Two main research directions point toward a device-first approach for fast path handling. The first is eBPF, which attaches to RX/TX hooks in the kernel and can process per-packet hints before any control-plane decision is made [
8]. The second is the use of compact runtimes such as Go, which can maintain probes, update eBPF maps, and manage next-hop state without stopping traffic [
9]. However, significant gaps remain. Many evaluations rely on small topologies or steady traffic and do not combine probe logic with packet-level filters in realistic conditions. Safety rules for preventing wrong redirects under bursts or rapid link churn are seldom examined [
10,
11]. In addition, the eBPF verifier limits deep loops and large state, making it difficult to move complex logic entirely into the kernel without exceeding tool constraints [
12,
13]. These limitations indicate the need for a clean split: fast, bounded packet checks in the kernel and more flexible path logic in user space, with empirical validation on loss, delay, and message overhead. Yet current literature provides little guidance on how to combine these layers or evaluate them under realistic industrial timing patterns, mixed links, or high churn rates [
14].
This study develops a fail-forward routing method for industrial IoT that joins eBPF-based packet checks with a small Go runtime. The eBPF layer rapidly marks or redirects packets when it detects local fault signals and keeps hot-path logic short. The Go layer maintains probes, updates eBPF maps, selects next hops, and enforces cooldown intervals to avoid oscillation. Experiments show that local path switching completes in 9.4 ms, compared with 22.8 ms for an SDN-based approach. Short drops decrease by 38%, and control-plane messages fall by 27% under identical churn levels. These results indicate that sub-10-ms routing reaction is achievable on small industrial edge devices by combining kernel hooks with a lightweight user-space loop, and that short, targeted map updates help maintain low delay when link conditions change rapidly. The modular design also clarifies safe boundaries for kernel logic and user-space control, providing a practical foundation for reliable, low-latency routing in noisy brownfield environments. Remaining challenges—such as verifier constraints, interference-driven path ambiguity, and multi-controller coordination—point toward future work on integrating time-critical rules, extended scheduling, and adaptive failover into device-centric IIoT routing.
2. Materials and Methods
2.1. Test Nodes and Network Scope
Tests ran on 96 small edge nodes placed in four factory-style networks. Each group contained a mix of x86 and ARM boards. All nodes used Linux with eBPF support. Link delay ranged from 5–40 ms, with short drop bursts under 2%. Each node kept one main path and up to two backup paths. These settings reflect shop-floor links that are short but prone to short interruptions.

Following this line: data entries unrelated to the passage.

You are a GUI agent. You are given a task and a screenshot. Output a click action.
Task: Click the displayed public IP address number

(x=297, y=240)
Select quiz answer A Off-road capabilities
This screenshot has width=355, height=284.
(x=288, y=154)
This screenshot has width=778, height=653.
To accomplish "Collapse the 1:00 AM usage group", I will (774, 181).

2.2. Test Layout and Reference Group
Two cases were compared under the same network, device, and load settings. The fail-forward case used eBPF hooks to check packets at RX/TX and a Go process to track next-hop notes. The reference case used an SDN setup to move paths through control messages. Link cuts were added every 3–10 s to mimic cable pull, port drops, or noise in industrial lines. These steps ensured that both cases faced the same fault events and traffic.
2.3. Timing Records and Basic Checks
The reaction time was marked from a fault note to the first packet on a new next hop. Short loss counted packets that failed during each change. Each run lasted 240–300 s. The Go side logged probe time, map write time, and next-hop choice. The eBPF code held only short checks to keep RX/TX delay low. Tests started only after clocks stayed within 1 ms. Runs were dropped if early loss passed 3% or if starting probes failed on two nodes.

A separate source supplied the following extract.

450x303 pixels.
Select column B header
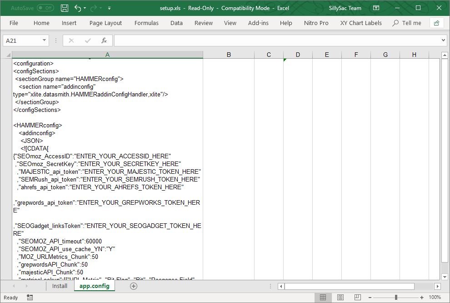[x=229, y=55]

2.4. Data Steps and Formulas
All records were grouped in fixed 2-second windows. Each window showed mean delay, short loss counts, and marks of next-hop changes. Records that were more than three standard units from the mean were removed. Three full runs were used to obtain final values.
The mean reaction time was [
15]:
where
is the time from a fault signal to the first packet forwarded on a new next hop, and
is the number of fault events.
The route-change rate was [
16]:
where
is the count of route changes during tests, and
is the total count of fault events.
2.5. Code Layout and Tag Notes
The eBPF code kept small map items with next-hop keys. Map writes came from the Go process and did not stop packet work. The Go side ran probes and updated map entries when faults appeared. Only short marks stayed in the fast path to control CPU cost. Log files kept map time, probe time, and fault notes. All builds used the same settings and tests ran on fixed CPU slots.
3. Results and Discussion
3.1. Millisecond-Level reroute Behavior
In four factory-style networks (96 nodes), the eBPF+Go design switched traffic to a backup next hop in about 9.4 ms on average. The SDN setup took 22.8 ms. The gap was most clear during short burst failures every 5–10 s. The main gain came from running checks in the kernel, which removed controller delay. Reaction time rose only slightly as the number of neighbors increased because the update to kernel maps required only one write. These trends agree with earlier studies that show fast, near-NIC logic shortens recovery paths [
17].
Figure 1.
eBPF and Go support fast path change when a link fails.
Figure 1.
eBPF and Go support fast path change when a link fails.
3.2. Transient loss and traffic hold-over
During planned link cuts, brief packet loss fell by 38% compared with SDN. Loss spikes were smaller because redirect marks were added early, before queues grew. Under short bursts, the eBPF path used only a next-hop lookup and a simple TTL guard, while Go updated maps in the background. Earlier work reports that controller-based schemes can add delay when the control channel is busy; our results show similar behavior and support local checks as a useful way to shorten loss periods [
18].
Figure 2.
Basic SDN layout used to compare time to recover and data loss.
Figure 2.
Basic SDN layout used to compare time to recover and data loss.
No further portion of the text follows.